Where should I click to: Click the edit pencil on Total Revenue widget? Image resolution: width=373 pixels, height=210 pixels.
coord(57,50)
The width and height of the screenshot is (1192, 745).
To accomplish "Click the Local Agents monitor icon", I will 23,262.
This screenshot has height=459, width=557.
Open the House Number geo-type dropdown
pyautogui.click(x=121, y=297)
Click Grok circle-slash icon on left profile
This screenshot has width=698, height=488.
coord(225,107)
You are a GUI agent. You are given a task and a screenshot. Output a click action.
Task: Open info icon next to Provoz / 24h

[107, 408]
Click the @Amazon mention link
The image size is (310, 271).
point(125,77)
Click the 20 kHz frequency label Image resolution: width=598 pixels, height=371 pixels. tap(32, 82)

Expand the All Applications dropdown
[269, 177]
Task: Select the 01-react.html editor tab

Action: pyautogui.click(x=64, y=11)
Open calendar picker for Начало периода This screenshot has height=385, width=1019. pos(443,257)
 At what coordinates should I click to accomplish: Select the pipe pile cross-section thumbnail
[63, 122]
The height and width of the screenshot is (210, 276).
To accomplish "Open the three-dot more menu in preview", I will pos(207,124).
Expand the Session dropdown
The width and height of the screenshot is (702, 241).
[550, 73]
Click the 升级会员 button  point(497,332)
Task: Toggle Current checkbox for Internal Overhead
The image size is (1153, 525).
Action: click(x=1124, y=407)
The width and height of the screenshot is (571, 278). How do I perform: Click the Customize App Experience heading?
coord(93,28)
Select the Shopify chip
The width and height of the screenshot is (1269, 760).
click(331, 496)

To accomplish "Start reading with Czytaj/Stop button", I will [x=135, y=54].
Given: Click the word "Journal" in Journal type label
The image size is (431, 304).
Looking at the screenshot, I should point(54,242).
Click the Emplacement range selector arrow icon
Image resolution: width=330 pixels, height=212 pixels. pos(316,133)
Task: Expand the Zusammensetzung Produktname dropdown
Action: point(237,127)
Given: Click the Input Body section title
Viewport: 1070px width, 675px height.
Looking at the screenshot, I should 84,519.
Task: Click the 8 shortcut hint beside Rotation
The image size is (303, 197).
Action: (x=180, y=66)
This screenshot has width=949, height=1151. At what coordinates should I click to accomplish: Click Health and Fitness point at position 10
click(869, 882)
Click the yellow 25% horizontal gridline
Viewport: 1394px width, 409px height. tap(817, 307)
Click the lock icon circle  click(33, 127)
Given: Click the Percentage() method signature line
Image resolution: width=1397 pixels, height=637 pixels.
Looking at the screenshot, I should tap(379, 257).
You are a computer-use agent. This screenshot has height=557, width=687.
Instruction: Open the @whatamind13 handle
= = = = =
Please output each entry above exactly, leaving nothing out.

*Result for this task:*
Where should I click to: Click the edit pencil on Total Revenue widget? Image resolution: width=373 pixels, height=210 pixels.
coord(57,50)
The width and height of the screenshot is (1192, 745).
To accomplish "Click the Local Agents monitor icon", I will 23,262.
This screenshot has height=459, width=557.
Open the House Number geo-type dropdown
pyautogui.click(x=121, y=297)
Click Grok circle-slash icon on left profile
This screenshot has width=698, height=488.
coord(225,107)
You are a GUI agent. You are given a task and a screenshot. Output a click action.
Task: Open info icon next to Provoz / 24h

[107, 408]
Click the @Amazon mention link
The image size is (310, 271).
point(125,77)
Click the 20 kHz frequency label Image resolution: width=598 pixels, height=371 pixels. tap(32, 82)

Expand the All Applications dropdown
[269, 177]
Task: Select the 01-react.html editor tab

Action: pyautogui.click(x=64, y=11)
Open calendar picker for Начало периода This screenshot has height=385, width=1019. pos(443,257)
 At what coordinates should I click to accomplish: Select the pipe pile cross-section thumbnail
[63, 122]
The height and width of the screenshot is (210, 276).
To accomplish "Open the three-dot more menu in preview", I will pos(207,124).
Expand the Session dropdown
The width and height of the screenshot is (702, 241).
[550, 73]
Click the 升级会员 button  point(497,332)
Task: Toggle Current checkbox for Internal Overhead
The image size is (1153, 525).
Action: click(x=1124, y=407)
The width and height of the screenshot is (571, 278). How do I perform: Click the Customize App Experience heading?
coord(93,28)
Select the Shopify chip
The width and height of the screenshot is (1269, 760).
click(331, 496)

To accomplish "Start reading with Czytaj/Stop button", I will [x=135, y=54].
Given: Click the word "Journal" in Journal type label
The image size is (431, 304).
Looking at the screenshot, I should point(54,242).
Click the Emplacement range selector arrow icon
Image resolution: width=330 pixels, height=212 pixels. pos(316,133)
Task: Expand the Zusammensetzung Produktname dropdown
Action: point(237,127)
Given: Click the Input Body section title
Viewport: 1070px width, 675px height.
Looking at the screenshot, I should 84,519.
Task: Click the 8 shortcut hint beside Rotation
The image size is (303, 197).
Action: (x=180, y=66)
This screenshot has width=949, height=1151. At what coordinates should I click to accomplish: Click Health and Fitness point at position 10
click(869, 882)
Click the yellow 25% horizontal gridline
Viewport: 1394px width, 409px height. tap(817, 307)
Click the lock icon circle  click(33, 127)
Given: Click the Percentage() method signature line
Image resolution: width=1397 pixels, height=637 pixels.
Looking at the screenshot, I should tap(379, 257).
You are a computer-use agent. This screenshot has height=557, width=687.
Instruction: Open the @whatamind13 handle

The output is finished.